L'élaboration et la mise en oeuvre de ce nouveau calendrier seront scrutées par l'Autorité de sûreté nucléaire française, qui a pointé "un défaut de culture de sûreté" lors de ses inspections d'Iter, a indiqué à l'AFP Bastien Lauras, chef de la division de l'ASN Marseille.
Cette photo montre la fosse principale du projet international de fusion nucléaire Iter à Saint-Paul-les-Durance, dans le sud de la France, le 5 janvier 2022. (Photo de Nicolas TUCAT / AFP)
L'autorité administrative indépendante "considère qu'Iter n'a pas pris la mesure suffisante pour traiter ces écarts (sur les points de soudure) au bon moment et notamment pour éviter qu'ils se reproduisent dans les +secteurs+ encore en cours de construction", regrette-t-il.
Certaines non-conformités étaient en effet connues avant la livraison, mais "l'opinion à l'époque était qu'il était plus important d'amener les secteurs sur le site et l'on s'attendait à ce qu'on puisse trouver une solution... ce qui s'est avéré impossible", explique à l'AFP Brian Macklin, l'un des responsables des opérations de réparation, qui n'était pas chargé à l'époque de la réception des pièces.
Il espère que les modalités de réparations seront finalisées et approuvées à l'été. Le secteur déjà dans la fosse ne devrait en tout cas pas être prêt pour intervention avant la fin de l'année.
Polémiques sur le budget
Les surcoûts attendus s'ajoutent à un budget global d'Iter qui fait déjà l'objet de polémiques, et d'incertitudes, puisqu'une bonne partie est composée de pièces en nature apportées par les différents membres.

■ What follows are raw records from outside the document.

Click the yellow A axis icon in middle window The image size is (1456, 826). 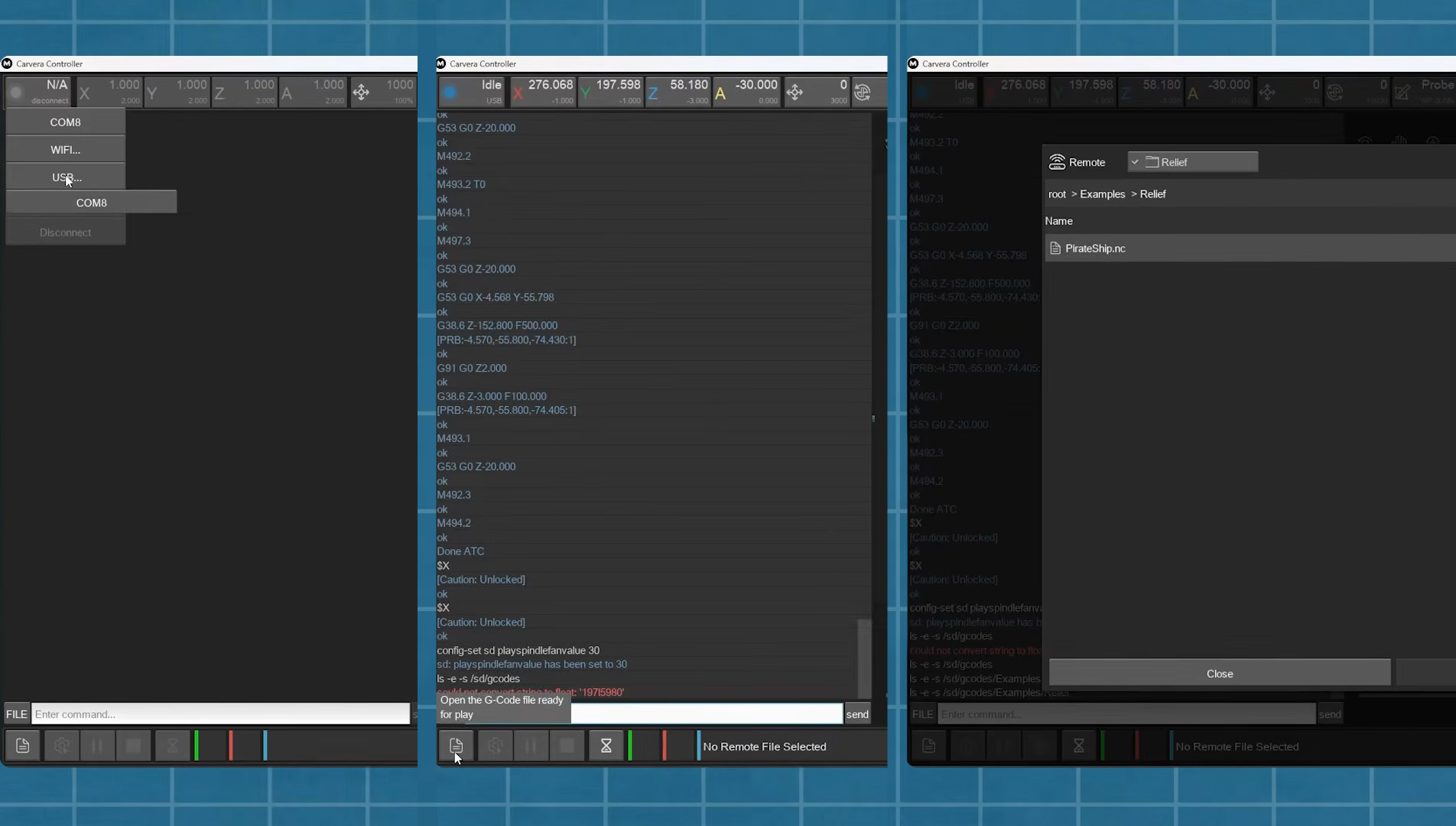(x=720, y=93)
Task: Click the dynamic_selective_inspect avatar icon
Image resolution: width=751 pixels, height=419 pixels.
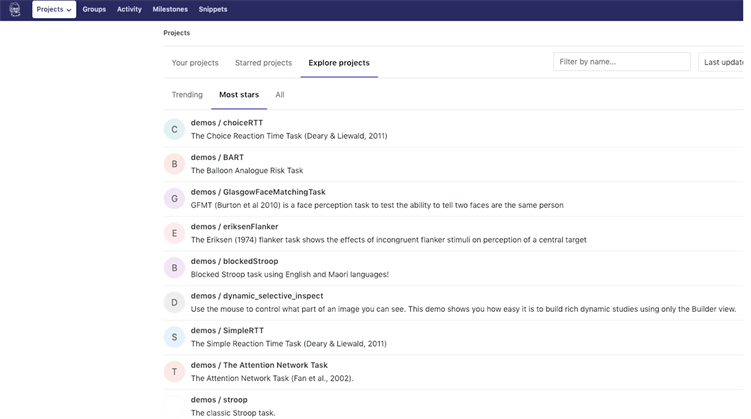Action: coord(175,302)
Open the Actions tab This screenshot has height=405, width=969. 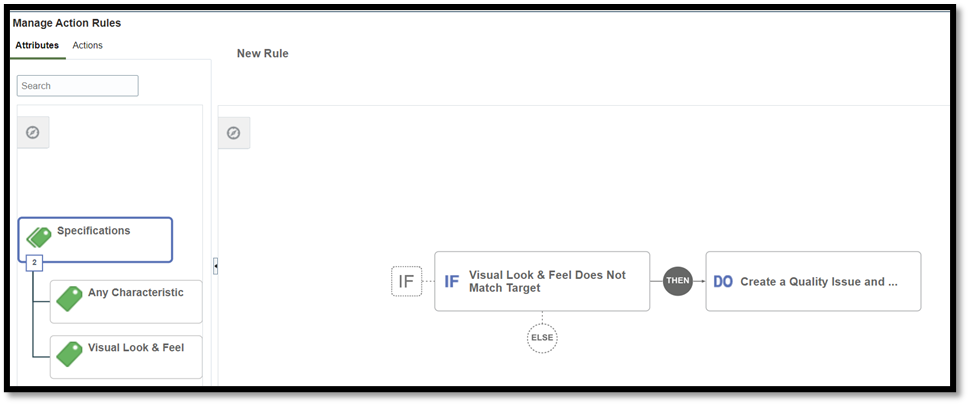(88, 45)
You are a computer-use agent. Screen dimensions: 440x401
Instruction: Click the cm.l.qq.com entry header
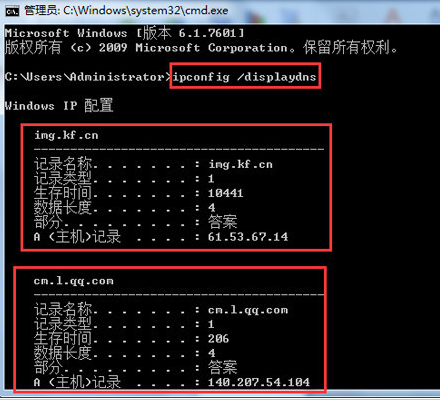[73, 281]
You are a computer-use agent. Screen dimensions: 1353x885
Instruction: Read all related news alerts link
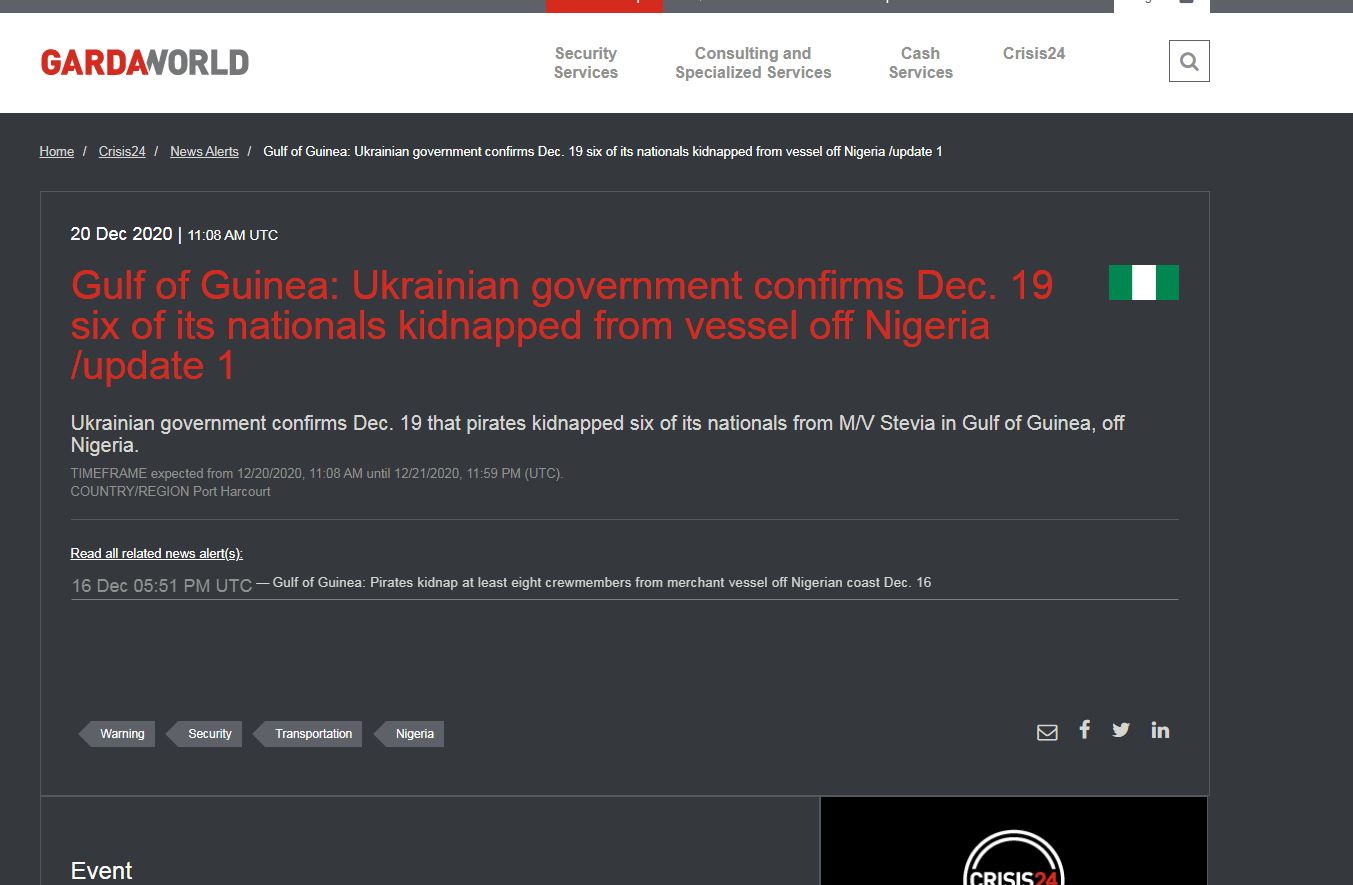[156, 554]
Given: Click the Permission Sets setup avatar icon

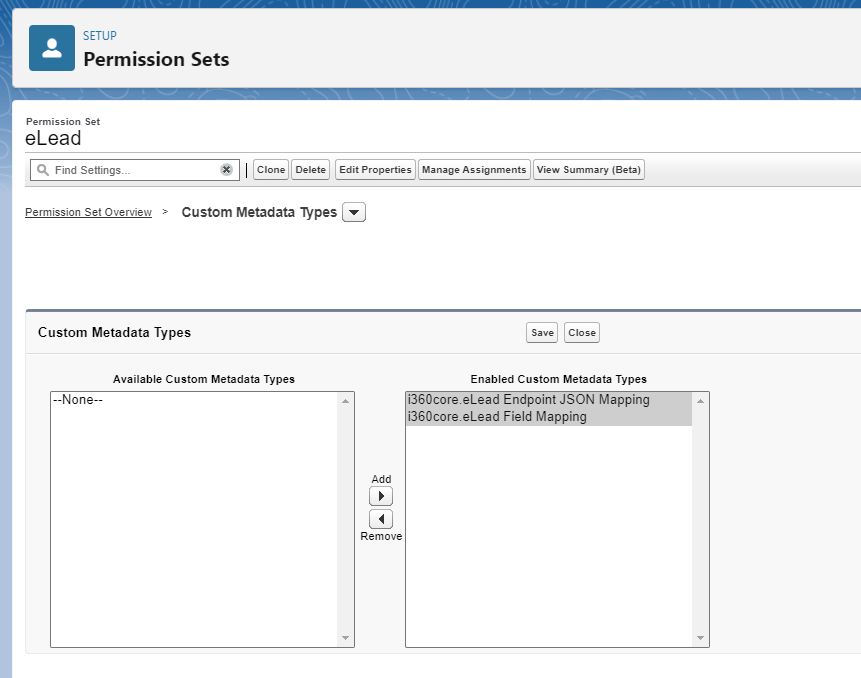Looking at the screenshot, I should (51, 47).
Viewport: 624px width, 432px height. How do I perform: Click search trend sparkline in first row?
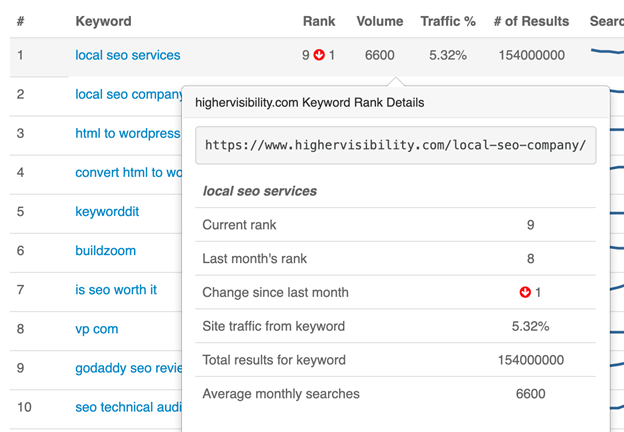606,55
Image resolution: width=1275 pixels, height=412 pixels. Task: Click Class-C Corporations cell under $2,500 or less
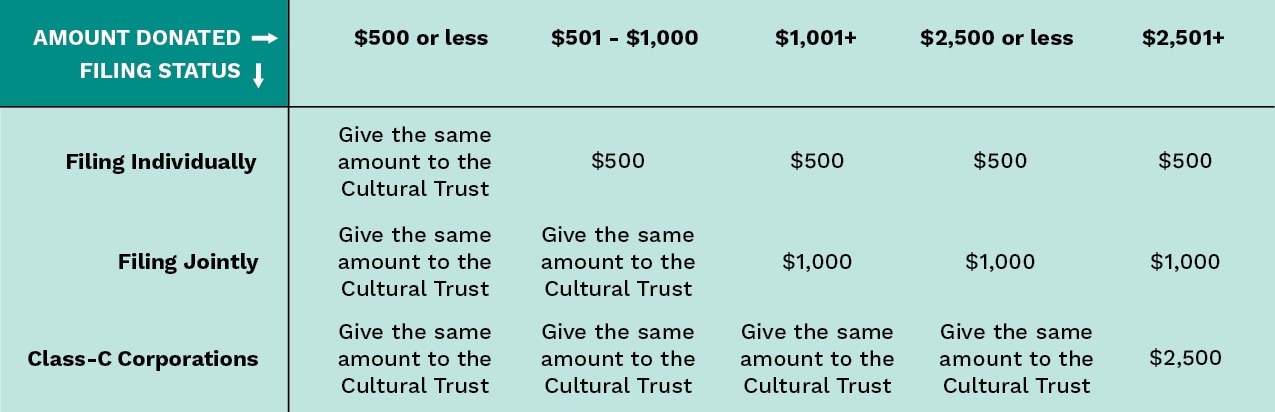(1017, 358)
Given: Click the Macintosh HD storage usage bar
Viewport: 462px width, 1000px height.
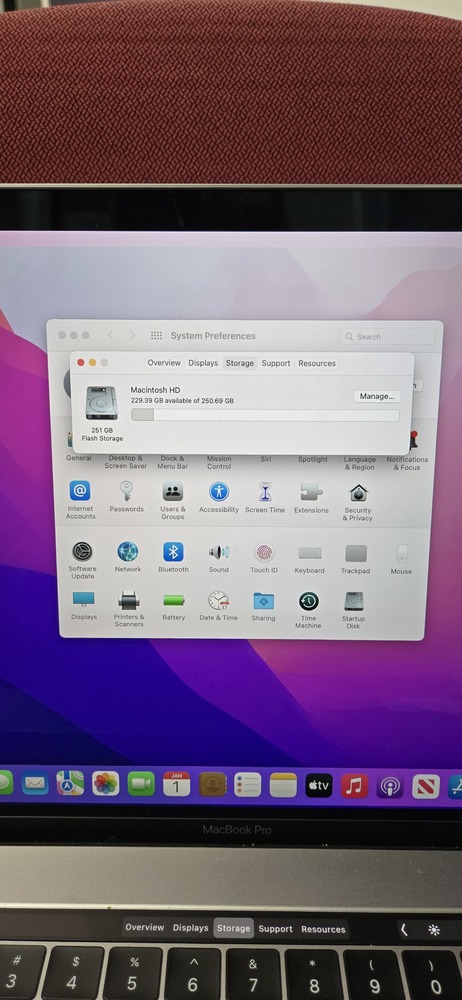Looking at the screenshot, I should (265, 415).
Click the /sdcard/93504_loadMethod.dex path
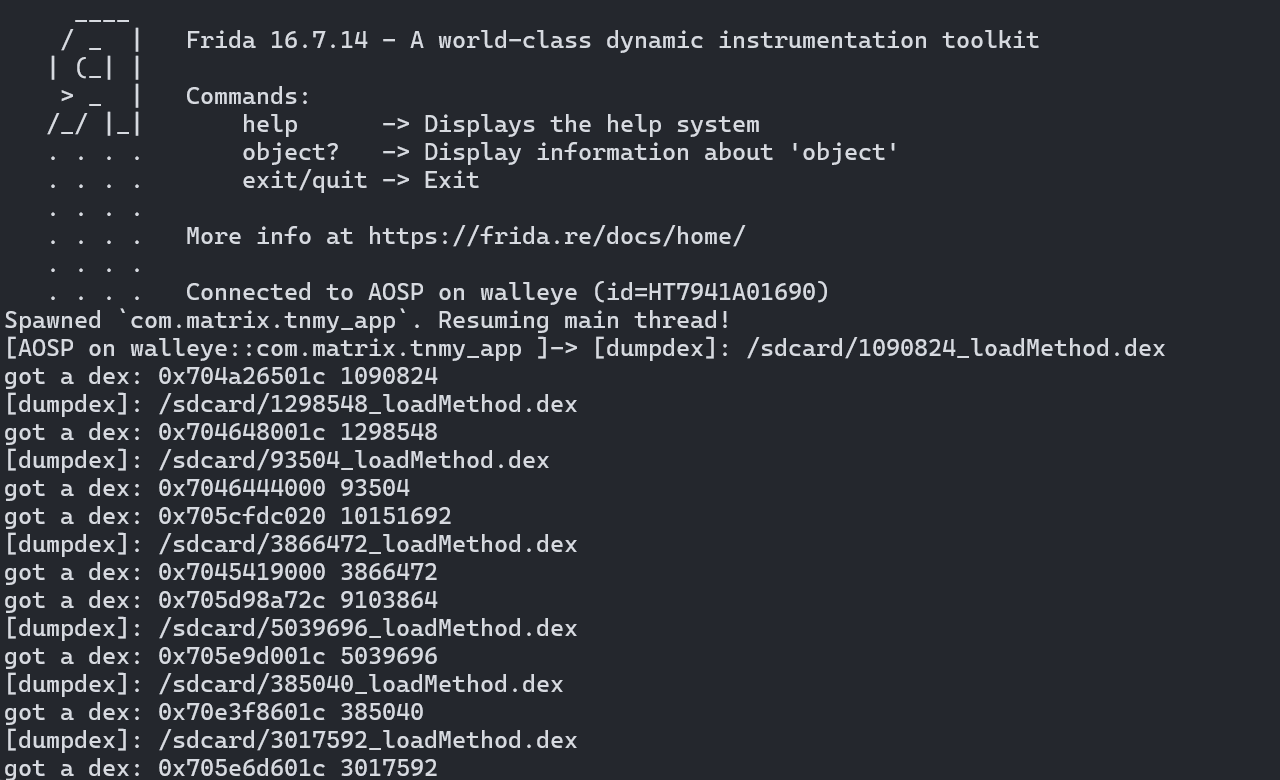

"Moi même je n'ai pas une compréhension claire" du coût de chaque partie du projet, assure le nouveau directeur. Mais il reconnaît que les estimations souvent avancées, de 20 à 40 milliards d'euros, sont sans doute "proches" de la réalité.
Des ouvriers autour d'un morceau du cœur du solénoïde du projet international de fusion nucléaire Iter à Saint-Paul-les-Durance, dans le sud de la France, le 5 janvier 2022. (Photo de Nicolas TUCAT / AFP)
De nombreux écologistes dénoncent, à l'instar de Greenpeace, un gouffre financier qui, même s'il atteint ces objectifs, arrivera "bien trop tard pour faire face à l'urgence climatique".
D'autant qu'Iter "n'a pas vocation à produire de l'électricité. Simplement à démontrer la capacité de produire de l'énergie et de la recueillir", comme le rappelle Karine Herviou, directrice générale adjointe de l'Institut de radioprotection et de sûreté nucléaire (IRSN).
En attendant, d'autres projets de fusion affichent déjà des progrès, comme aux Etats-Unis, où un laboratoire dépendant du ministère de l'Energie a annoncé mi-décembre une "percée majeure" en utilisant une autre technique qu'Iter.
Pietro Barabaschi assure que cette annonce, venue d'un pays membre du projet international, ne l'inquiète pas.
"Une certaine concurrence est saine", explique-t-il, ajoutant qu'"en règle générale nous investissons trop peu dans la recherche sur l'énergie". "Si demain quelqu'un trouvait une autre avancée qui rendrait mon travail superflu, je serais très heureux".